Milton Drain’s tidal limits

Last Saturday (the 12th of January) we had a particularly high tide. According to willyweather.com, high tide at the Port Office was 2.7m at 10:51am. The Bureau of Meteorology’s tide tables suggest that we won’t get another tide this big (give or take a few centimetres) until the 26th of May.1

Tides at the Brisbane Port Office for the week of 8 January 2013, according to willyweather.com.

Tides at the Brisbane Port Office for the week of 8 January 2013, according to willyweather.com.

I was aware of this only because a couple of weeks earlier I had passed by the Milton Drain and noticed that it was unusually full. When I looked up the tide tables to see how that tide rated, I found that an even higher one was coming. So I made a point of visiting the drain at high tide on the 12th of January. I even put a reminder in my phone. Yes, this is the sort of thing that I do.

Here is what I saw:

Milton Drain at high tide on 12 January 2013.

Milton Drain at high tide on 12 January 2013.

The water level must have been barely half a metre below Milton Road. At the other end of Milton Park, the water was just a few centimetres from the top of the concrete:

Milton Drain at high tide on 12 January 2013.

Milton Drain at high tide on 12 January 2013.

Milton Drain at high tide on 12 January 2013.

Milton Drain at high tide on 12 January 2013.

Not much room to move, is there?

I’m not sure how much higher the tides get than this; I’ve never studied them before. Next January, BoM’s tide tables predict a tide about 10cm higher than this one, and the maximum last year was just as high. So it looks like Milton Drain is built more or less exactly to the height of the highest high tide that typically occurs. This is all well and good, unless of course there happens to be stormwater flowing through the drain as well. If a tide like this coincided with heavy local rain, the drain would spill over into Milton Park (as I’m sure it has on many an occasion).

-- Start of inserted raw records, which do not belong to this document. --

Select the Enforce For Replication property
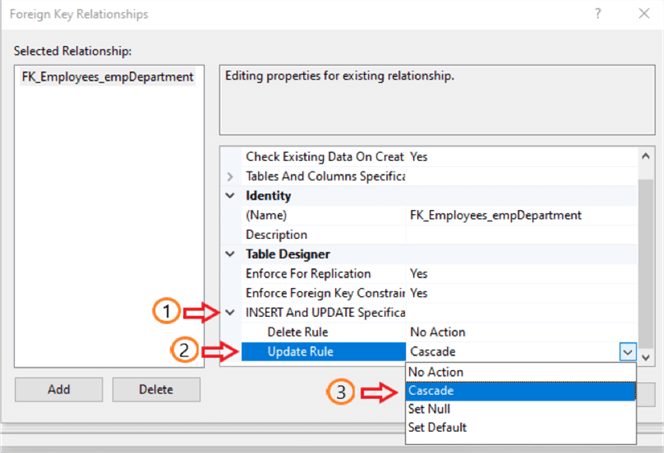 [x=308, y=273]
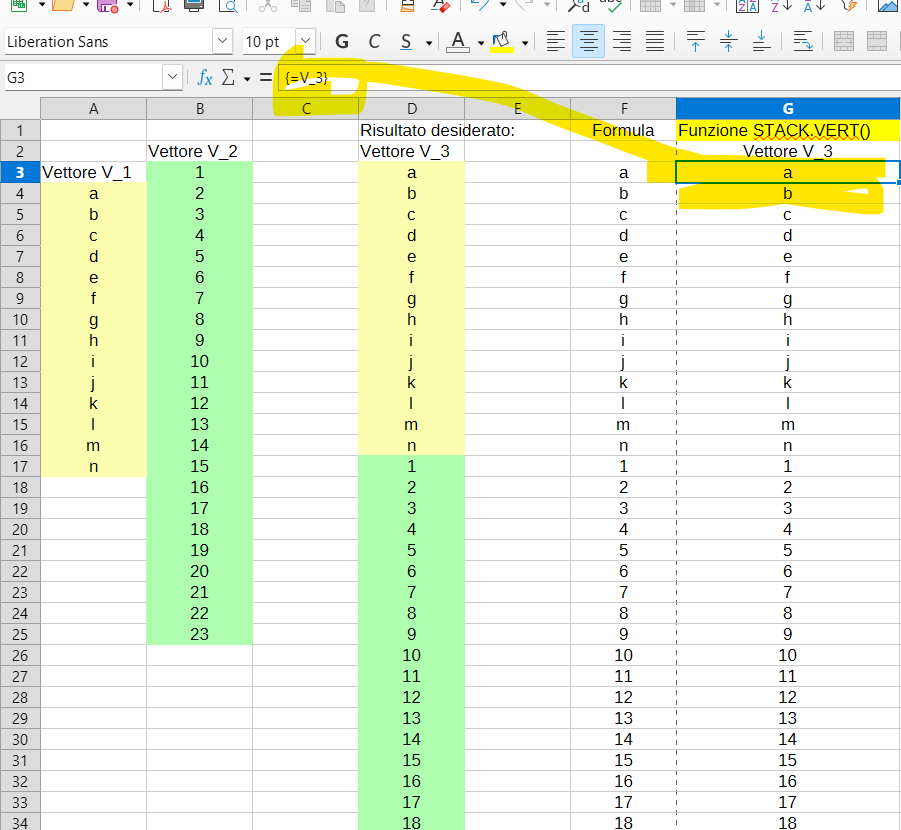Open the font size dropdown list
Screen dimensions: 901x830
point(305,42)
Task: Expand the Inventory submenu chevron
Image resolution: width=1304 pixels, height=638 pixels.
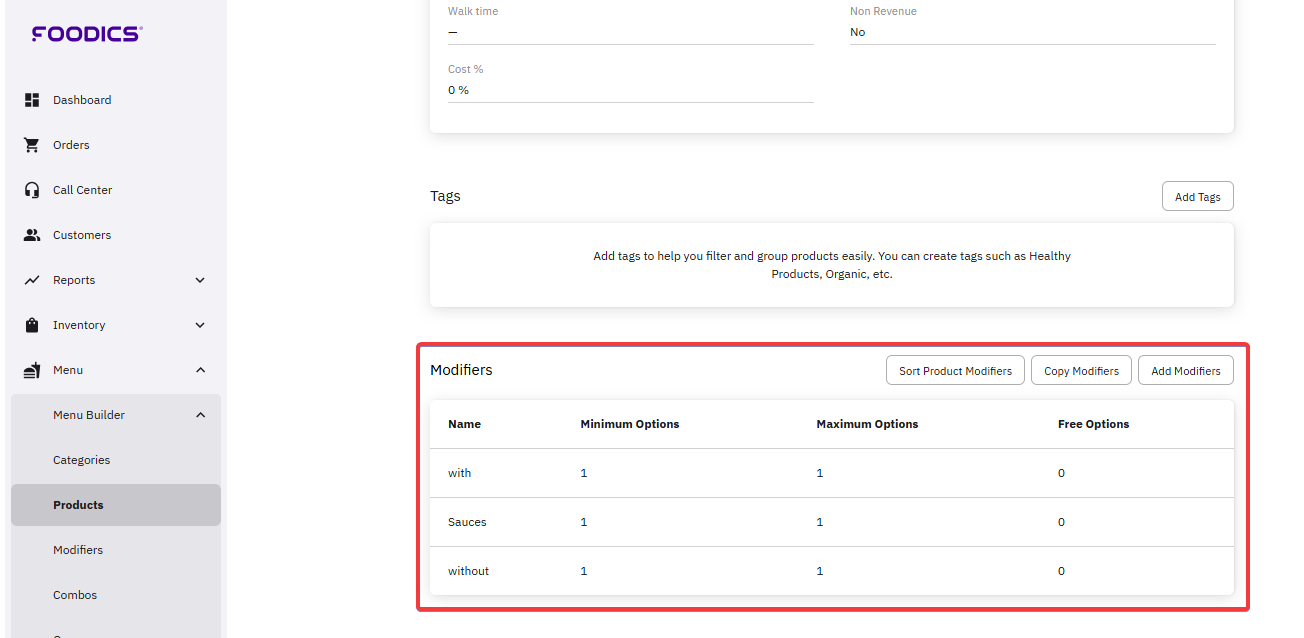Action: click(200, 325)
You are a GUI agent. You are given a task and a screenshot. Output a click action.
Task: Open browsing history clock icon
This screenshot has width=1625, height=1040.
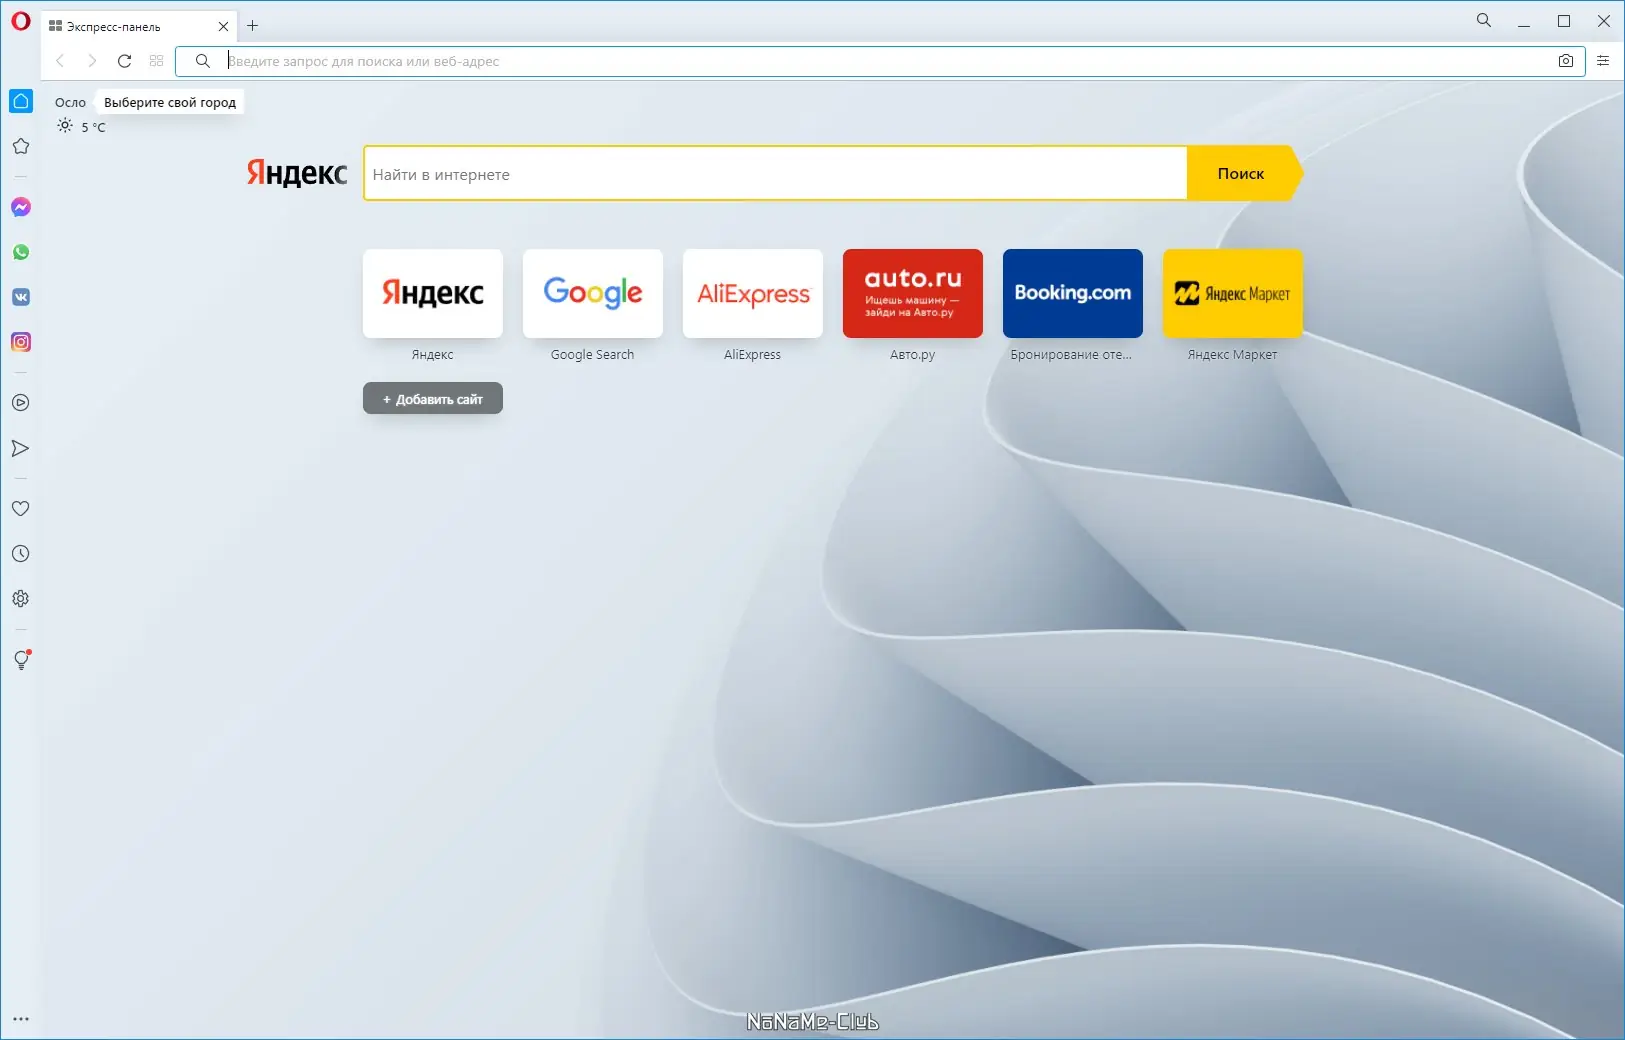(x=21, y=553)
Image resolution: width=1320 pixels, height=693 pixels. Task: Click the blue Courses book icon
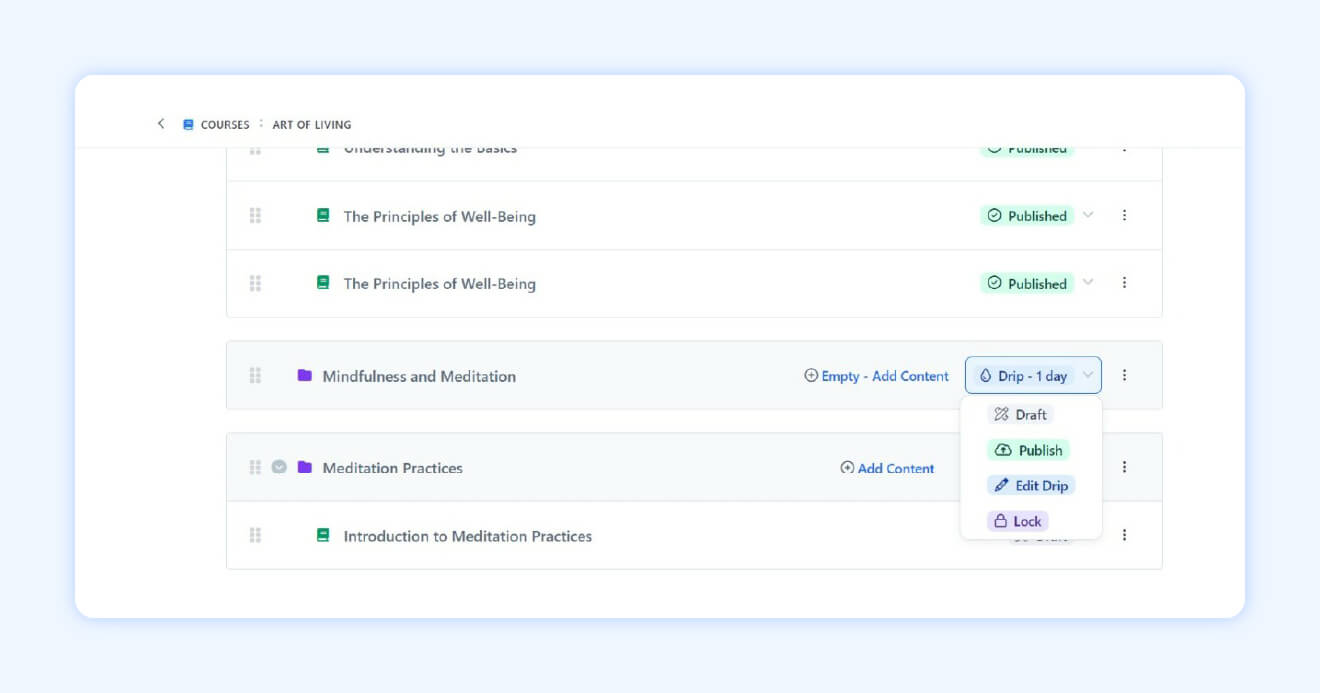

And if the river is already swollen from rain further upstream — well, we know what happens then.

What I didn’t think to do was to see if the water was visible through any of the drains in Gregory Park or even Rosalie, as a tide like this would have surely reached that far. I did, however, get down to the river later that afternoon, and saw clear signs that the water had spilled over onto the bike track just downstream of the old floating restaurant. But I didn’t have my camera with me. Perhaps in May . . .

Notes:

  1. TidesChart is another useful source of information about tides and local conditions.